The stories aren’t new anymore, because let’s face it—a 43-year-old hockey player hasn’t done his finest work for a few years now. It is the memories that he can separate from the herd however, that fascinate. From 1,451 regular season games, and another 119 playoff games (and still counting), Selanne has decided on his favourite career moment. “Western Conference Final. It was Game 5 in Detroit. The series was tied 2-2. We were down 1–0 with 45 seconds to go,” Selanne says. “I remember it like it was…”
Yesterday.
Selanne and Pronger set up Scott Niedermayer for a powerplay goal at 19:12 of the third period,” Selanne says. “Then it was time for OT at the Joe, Selanne on the ice. “Andreas Lilja went behind the net, and he sort of overskated the puck. [Linemate] Andy McDonald was forechecking. I went behind the net chasing, got the puck.”
He’s in his own world now, his mouth telling a story that ears could hear a million times. I could have left the room and he would never have noticed. “I made the fake, shot it backhand. The water bottle went up, Hasek went down….” Then he looks up at you, making an observation that few hockey players would ever make. “It was so silent, the rink, right after. People were shocked,” Selanne says. “You could hear people breathing. At that time we knew we were going to go all the way.”
Could he really hear people breathing, while being mobbed by 19 teammates? Doubtful. But Selanne is a romantic, and there is a part of him—like Ryan Smyth trying to score that final power-play goal in Edmonton in his final game—that believes he’ll go out this spring with a water bottle suspended in the air, illuminated by the red hue of a goal light.

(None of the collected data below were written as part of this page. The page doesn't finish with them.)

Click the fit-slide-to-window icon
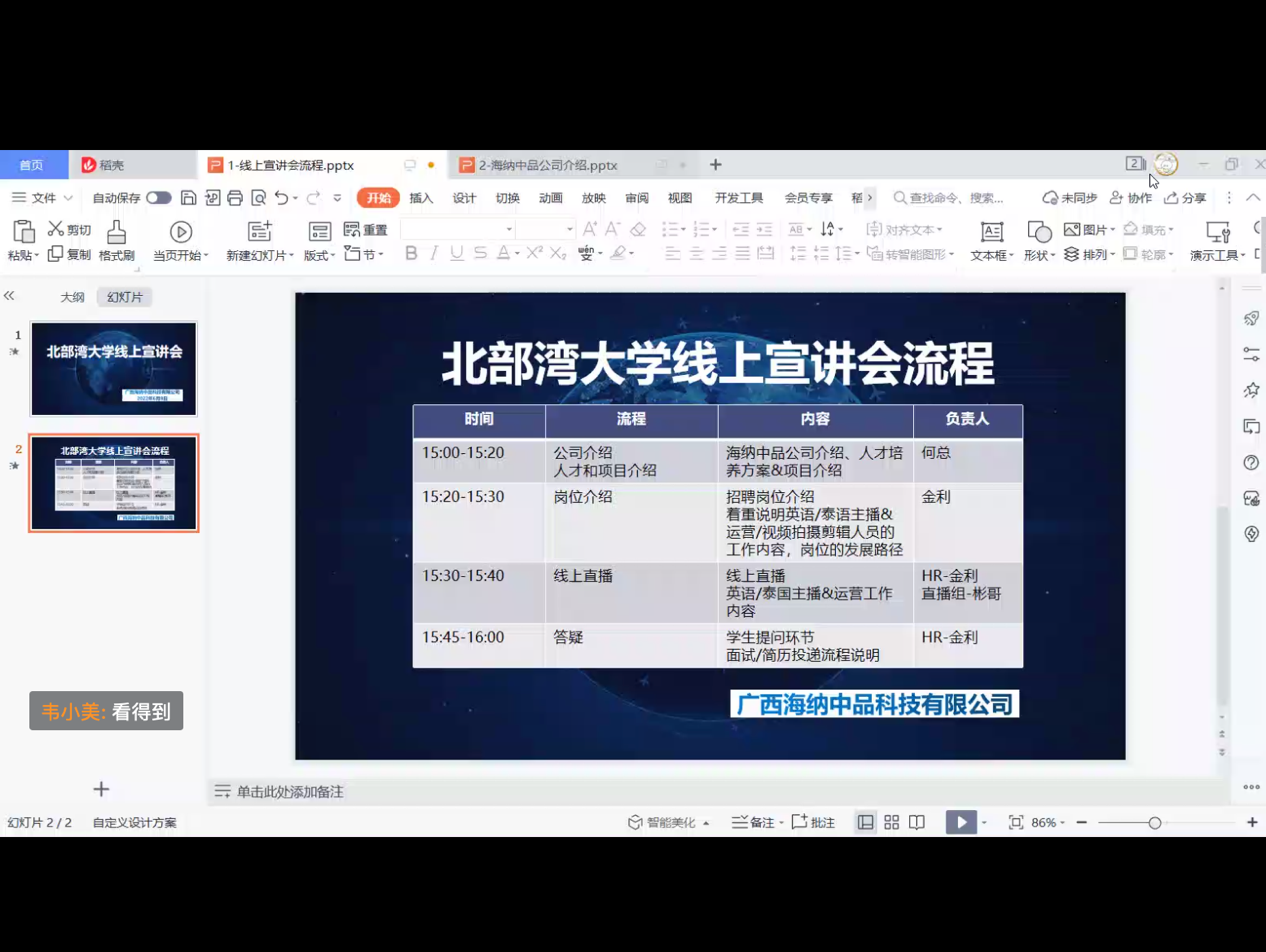The height and width of the screenshot is (952, 1266). [x=1016, y=822]
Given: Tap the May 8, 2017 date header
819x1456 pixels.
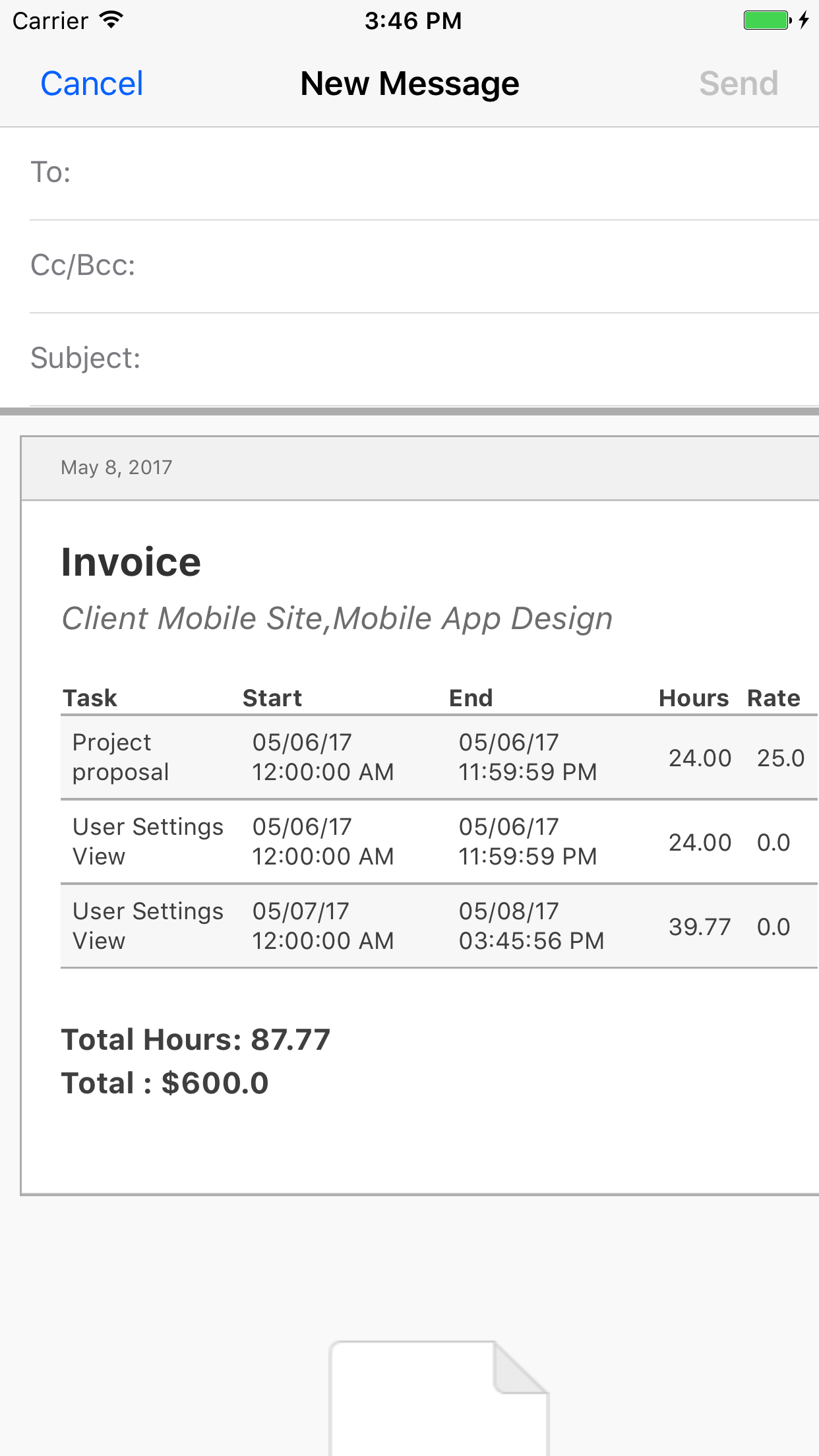Looking at the screenshot, I should [117, 468].
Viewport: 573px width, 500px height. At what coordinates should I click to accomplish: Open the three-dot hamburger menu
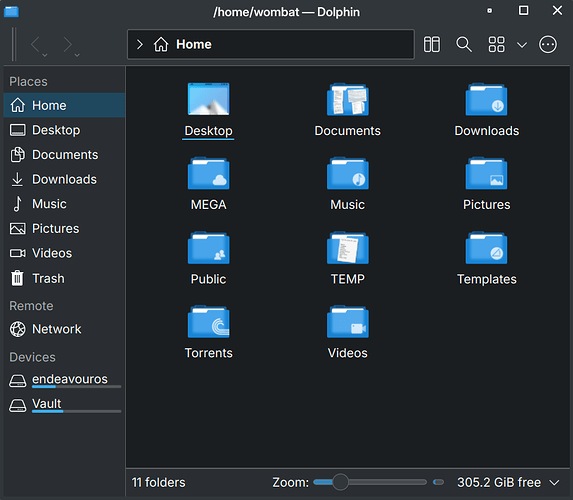click(548, 45)

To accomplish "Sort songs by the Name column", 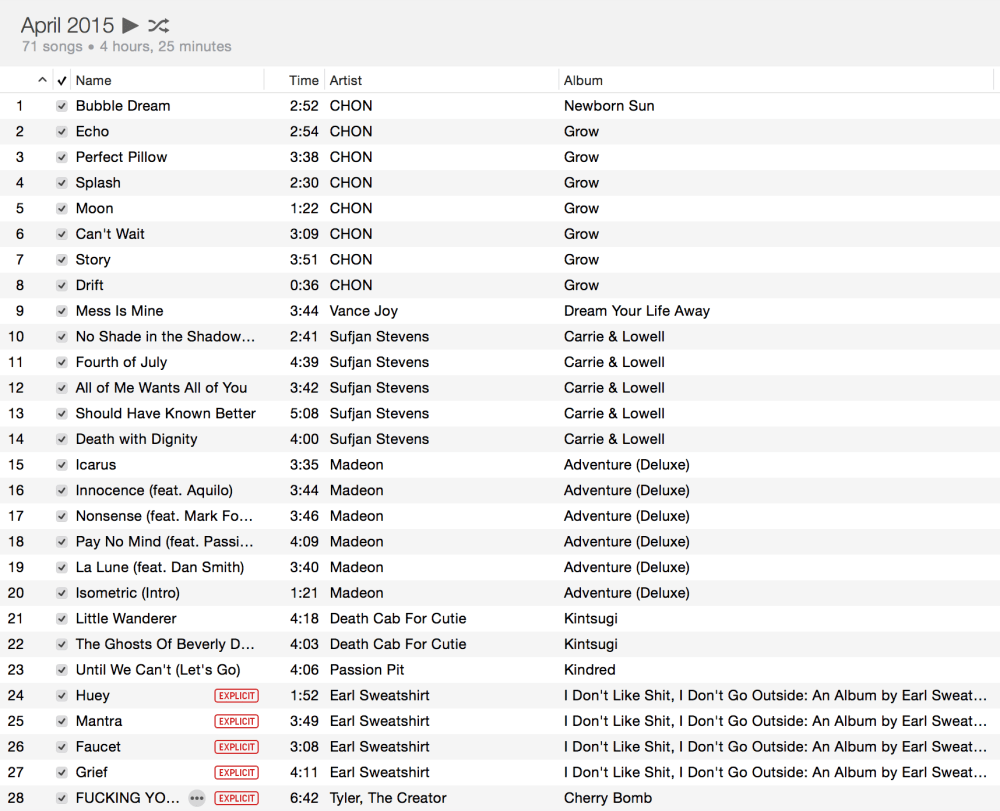I will 94,81.
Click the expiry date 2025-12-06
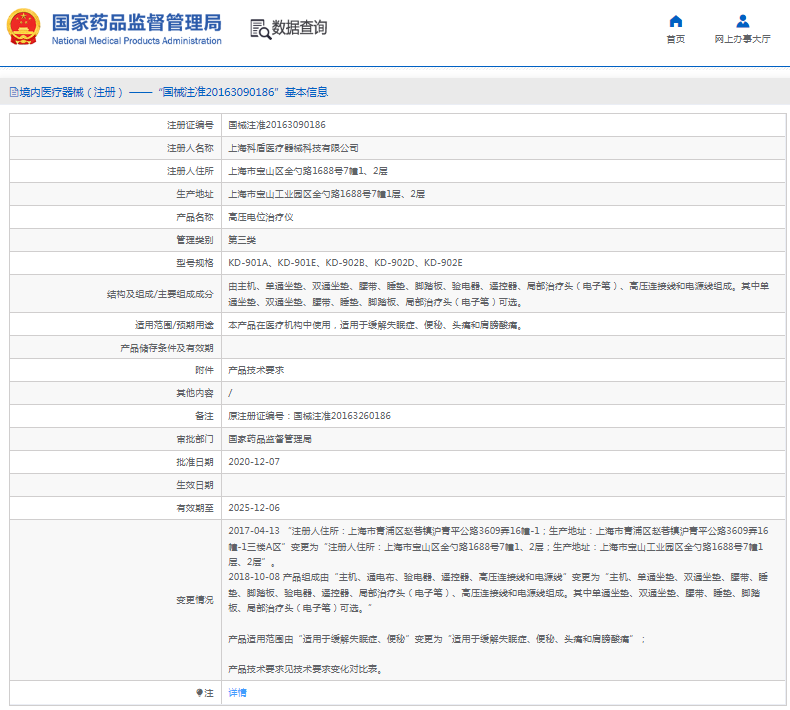The height and width of the screenshot is (710, 790). click(254, 507)
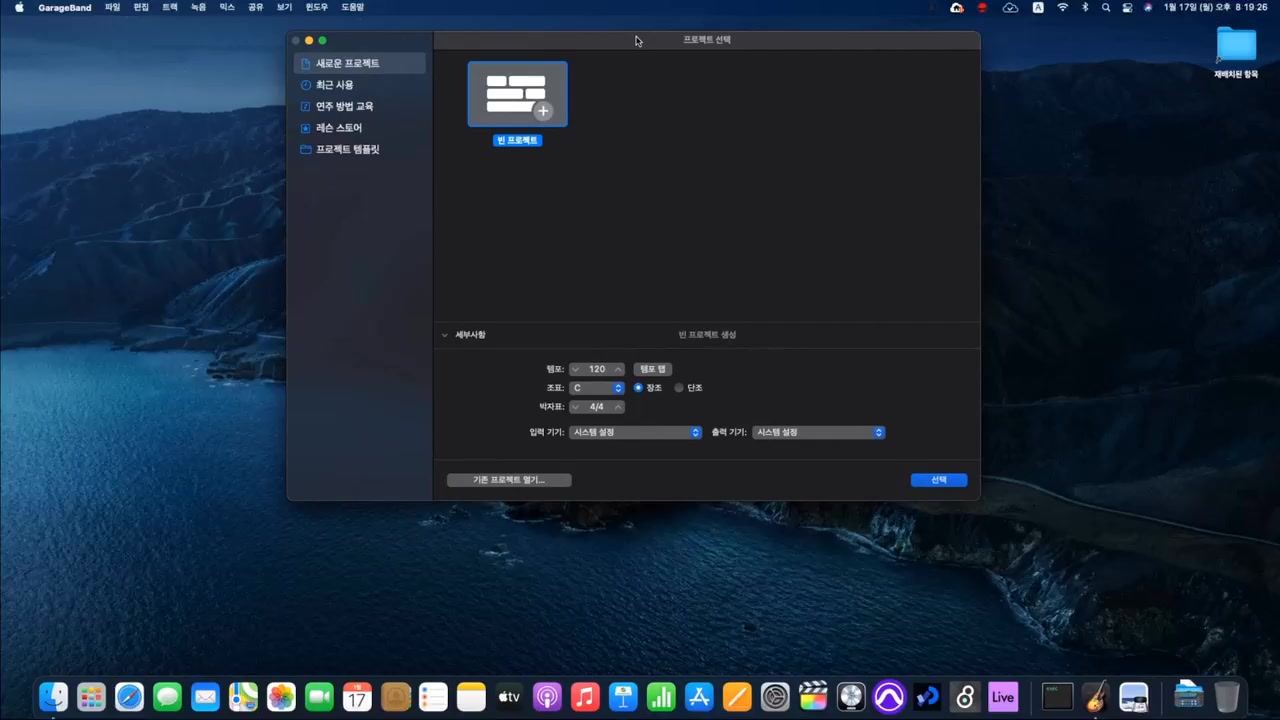Visit the 레슨 스토어 in sidebar
Viewport: 1280px width, 720px height.
pyautogui.click(x=338, y=127)
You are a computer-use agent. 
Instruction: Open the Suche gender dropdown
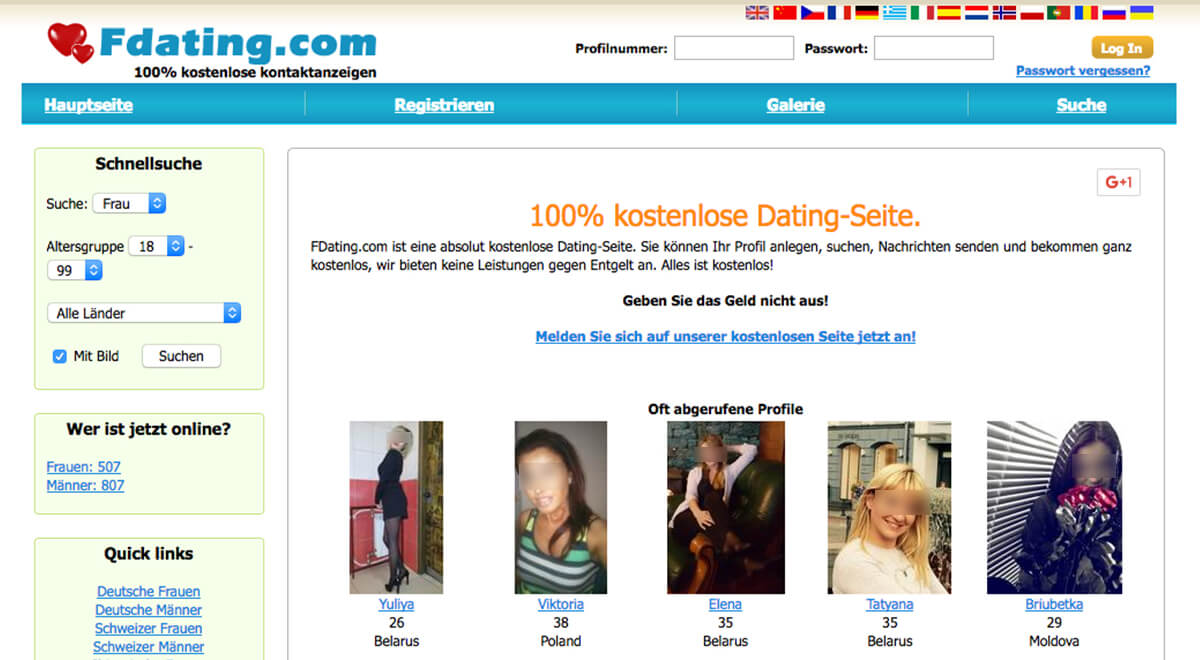129,203
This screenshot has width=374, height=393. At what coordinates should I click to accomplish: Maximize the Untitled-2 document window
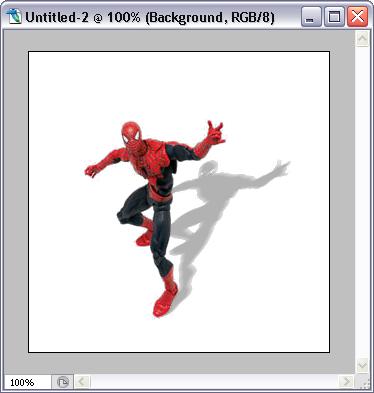click(334, 17)
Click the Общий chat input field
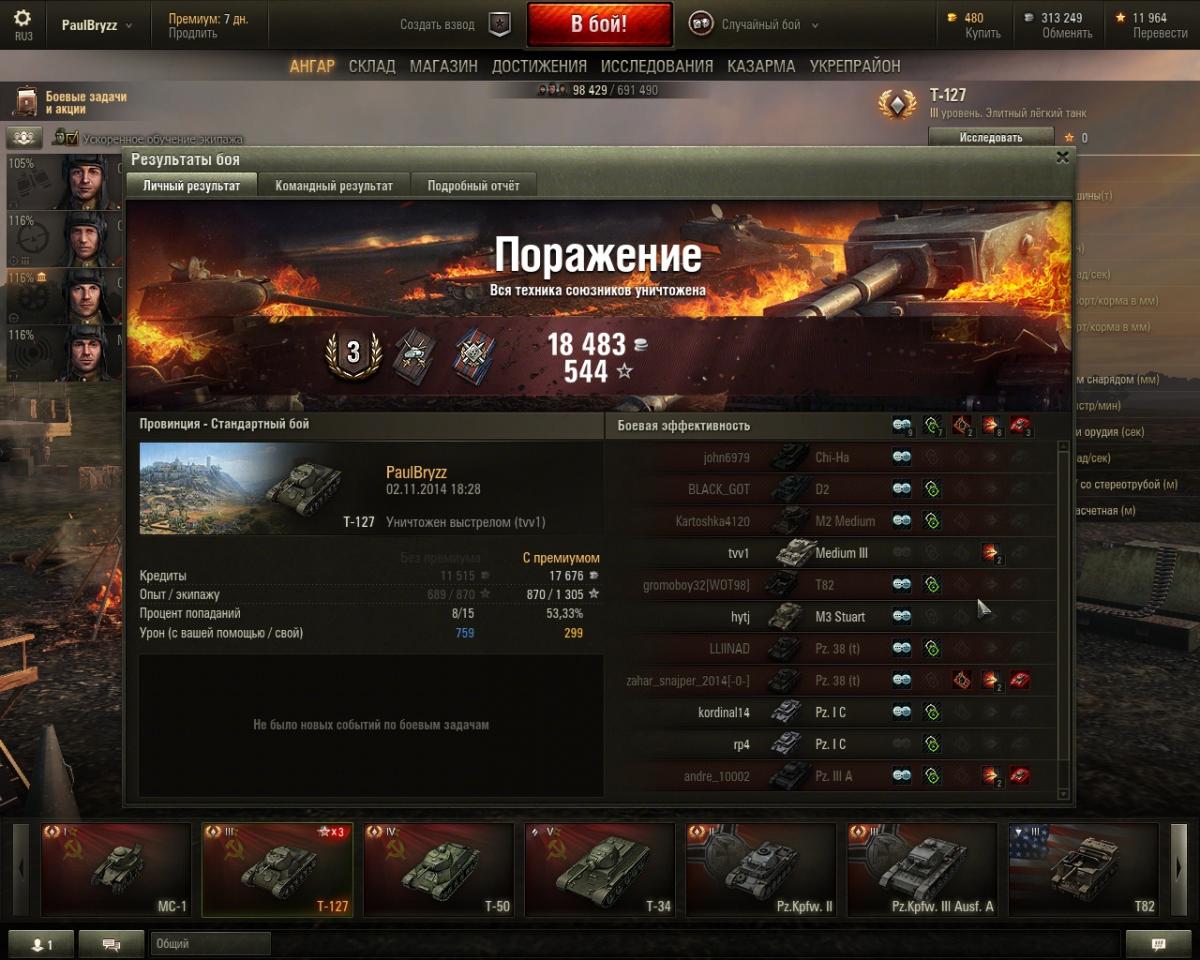Viewport: 1200px width, 960px height. 211,944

His coach, Bruce Boudreau, knows there might be some tough decisions along the playoff route, as the games grind on Selanne’s 43-year-old legs. Where once he had “The Burst,” today that extra gear is undeniably absent. Like Freddie Couples at the Masters, however, Selanne’s mental game can still carry him. “People underestimate how passion affects the game, and he loves the game,” says Boudreau, whose own cup-of-coffee career petered out in the minors at age 37. “He loves the people, he loves to get dressed every morning to play the game. It’s really difficult for him to take days off. He wants to be on the ice all the time.”
When the two discuss whether or not Selanne will dress for the next playoff game—and that will become a larger topic of conversation the further the Ducks go—Selanne won’t use words like “have to” or “must.” He considers those words to be a negative, preferring statements like, “I like. We want to. We really want to. I won’t have anything negative in my life,” he says.
Selanne has learned from the golf course not to dwell on scoring slumps or losing streaks. “Don’t worry about the last, bad shot. Think about the next shot,” he says. “That’s how you get better. This game, you can’t play with the fear. Mistakes happen. If you play with the fear, and you’re scared of making mistakes, this is the wrong game. Again, it’s like golf: If there’s water and you think, ‘Oh no. The water.’ Of course it’s going to hit the water.”
So forget the water. Whether or not he’s got The Burst in his back pocket, Selanne’s hoping for just a few more chances to hit the water bottle this spring before he slows it down for real.